### EXERCISE REQUIREMENTS
Beginning with the line that has "chat site gratuit (155, 2273)", please write out the remaining lines of the material exactly, the last one included.
··· INPUT DATA
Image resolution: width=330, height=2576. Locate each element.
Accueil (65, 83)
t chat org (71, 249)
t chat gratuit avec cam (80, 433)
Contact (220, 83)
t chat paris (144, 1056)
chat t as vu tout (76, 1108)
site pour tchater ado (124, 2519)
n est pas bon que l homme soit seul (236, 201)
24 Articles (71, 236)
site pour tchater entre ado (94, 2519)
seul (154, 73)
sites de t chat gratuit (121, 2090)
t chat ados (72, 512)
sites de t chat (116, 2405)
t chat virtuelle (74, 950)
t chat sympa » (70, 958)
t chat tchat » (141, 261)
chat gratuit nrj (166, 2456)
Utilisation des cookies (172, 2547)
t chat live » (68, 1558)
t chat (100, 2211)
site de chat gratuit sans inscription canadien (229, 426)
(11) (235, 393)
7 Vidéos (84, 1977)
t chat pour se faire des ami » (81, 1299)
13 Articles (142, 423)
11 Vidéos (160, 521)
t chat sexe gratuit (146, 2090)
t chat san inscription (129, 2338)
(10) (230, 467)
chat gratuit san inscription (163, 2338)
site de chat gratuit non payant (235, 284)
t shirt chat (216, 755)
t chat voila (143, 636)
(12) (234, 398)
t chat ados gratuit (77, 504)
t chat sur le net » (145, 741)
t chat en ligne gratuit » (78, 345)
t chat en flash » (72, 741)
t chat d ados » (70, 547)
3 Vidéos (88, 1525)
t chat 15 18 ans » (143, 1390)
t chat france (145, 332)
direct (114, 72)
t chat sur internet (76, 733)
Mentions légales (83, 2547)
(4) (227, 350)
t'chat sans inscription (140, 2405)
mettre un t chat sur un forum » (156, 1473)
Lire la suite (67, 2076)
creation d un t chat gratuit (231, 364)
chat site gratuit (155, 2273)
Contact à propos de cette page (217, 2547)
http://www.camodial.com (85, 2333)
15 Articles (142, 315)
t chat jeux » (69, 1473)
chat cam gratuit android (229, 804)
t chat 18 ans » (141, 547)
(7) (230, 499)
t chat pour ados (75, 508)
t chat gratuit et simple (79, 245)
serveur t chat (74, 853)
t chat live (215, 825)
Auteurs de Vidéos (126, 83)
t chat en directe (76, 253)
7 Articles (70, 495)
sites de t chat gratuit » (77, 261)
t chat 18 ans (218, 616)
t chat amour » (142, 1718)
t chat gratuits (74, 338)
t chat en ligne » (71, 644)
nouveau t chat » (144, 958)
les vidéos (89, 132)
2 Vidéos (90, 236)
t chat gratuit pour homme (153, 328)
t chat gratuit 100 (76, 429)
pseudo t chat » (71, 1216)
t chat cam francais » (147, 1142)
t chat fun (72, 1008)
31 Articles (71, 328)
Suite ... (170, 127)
······
### REPLY TO THE TASK
chat site gratuit (155, 2273)
Contact à propos de cette page (217, 2547)
http://www.camodial.com (85, 2333)
15 Articles (142, 315)
t chat jeux » (69, 1473)
chat cam gratuit android (229, 804)
t chat 18 ans » (141, 547)
(7) (230, 499)
t chat pour ados (75, 508)
t chat gratuit et simple (79, 245)
serveur t chat (74, 853)
t chat live (215, 825)
Auteurs de Vidéos (126, 83)
t chat en directe (76, 253)
7 Articles (70, 495)
sites de t chat gratuit » (77, 261)
t chat 18 ans (218, 616)
t chat amour » (142, 1718)
t chat gratuits (74, 338)
t chat en ligne » (71, 644)
nouveau t chat » (144, 958)
les vidéos (89, 132)
2 Vidéos (90, 236)
t chat gratuit pour homme (153, 328)
t chat gratuit 100 (76, 429)
pseudo t chat » (71, 1216)
t chat cam francais » (147, 1142)
t chat fun (72, 1008)
31 Articles (71, 328)
Suite ... (170, 127)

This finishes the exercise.